Record excerpts
■ ■ ■

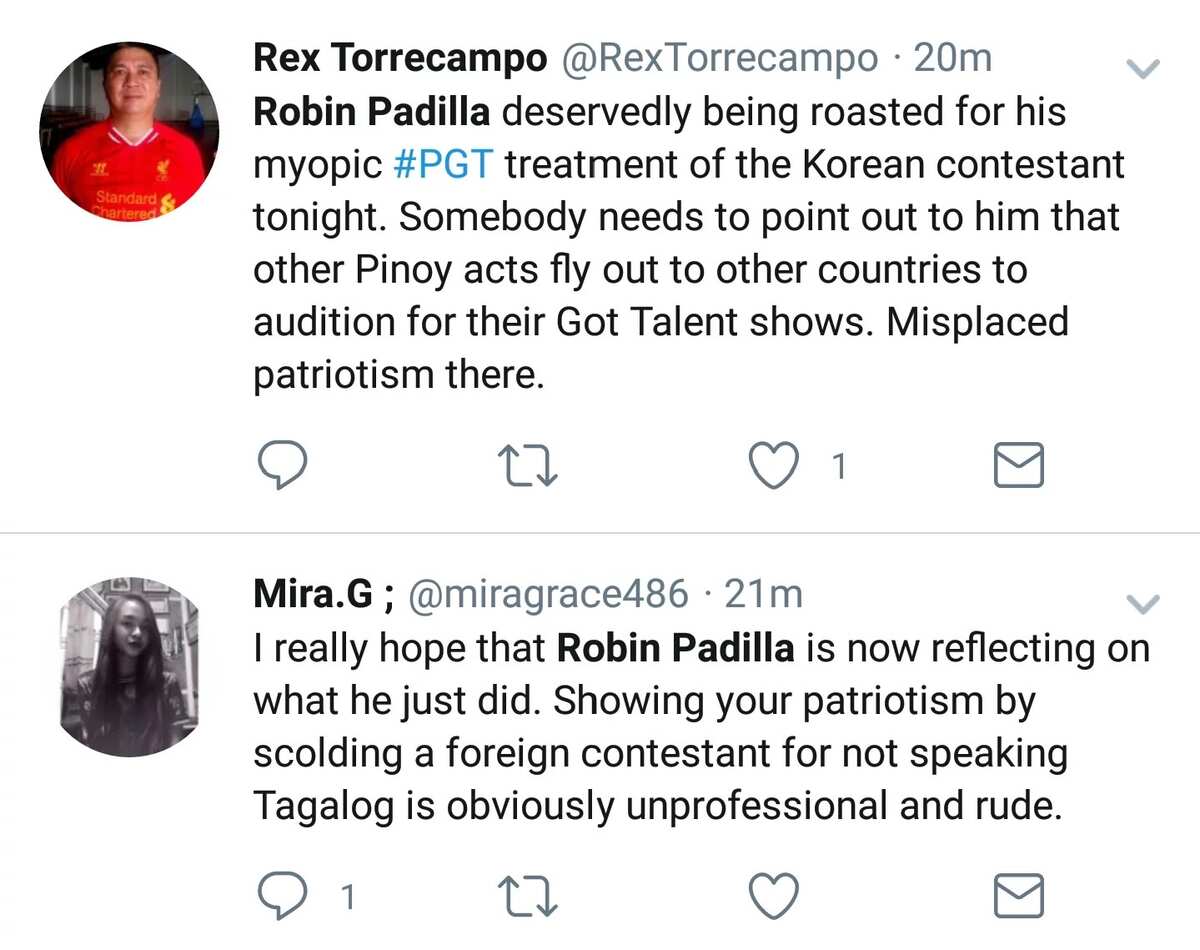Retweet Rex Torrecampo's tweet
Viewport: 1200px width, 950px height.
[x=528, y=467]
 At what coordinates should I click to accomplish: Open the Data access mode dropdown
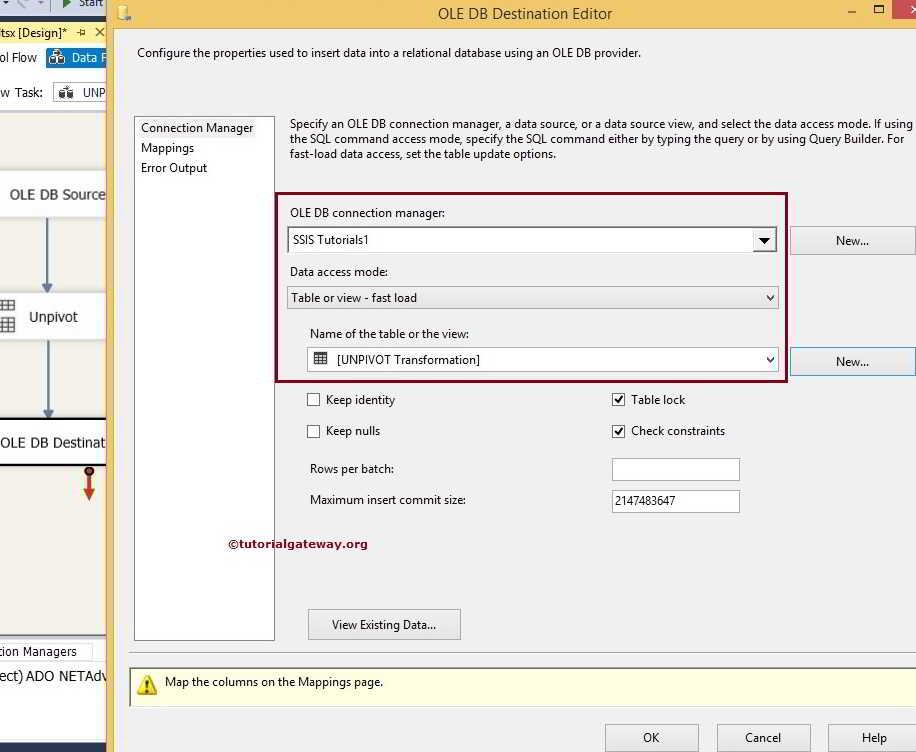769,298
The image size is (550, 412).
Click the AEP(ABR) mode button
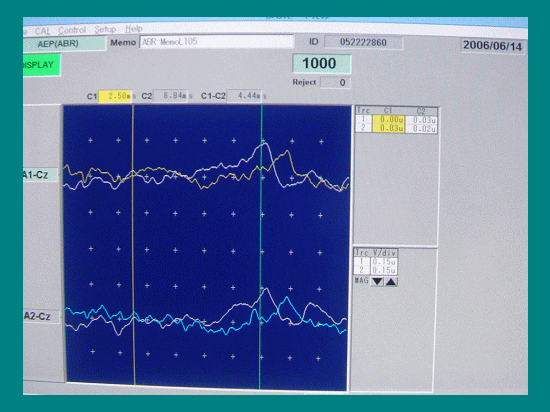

■ ■ ■

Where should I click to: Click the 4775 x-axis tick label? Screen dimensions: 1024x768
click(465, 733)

■ ■ ■

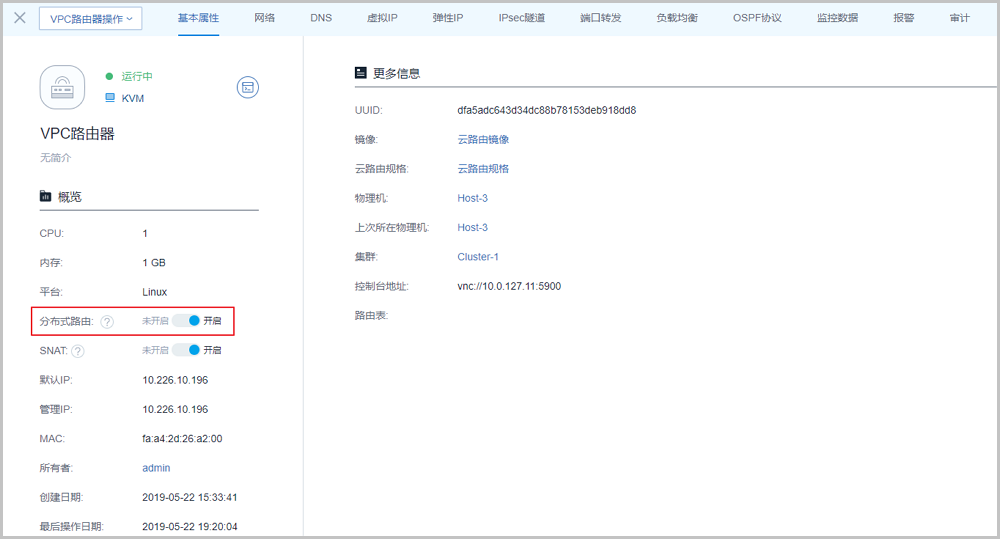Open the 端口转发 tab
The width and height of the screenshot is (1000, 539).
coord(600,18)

■ ■ ■

What you have to do
Once you find the line with "The image size is (550, 412)." above, print it and every line after it up to and including the line with "Click the AEP(ABR) mode button", exactly as written and nothing else.

Solution to the problem
The image size is (550, 412).
Click the AEP(ABR) mode button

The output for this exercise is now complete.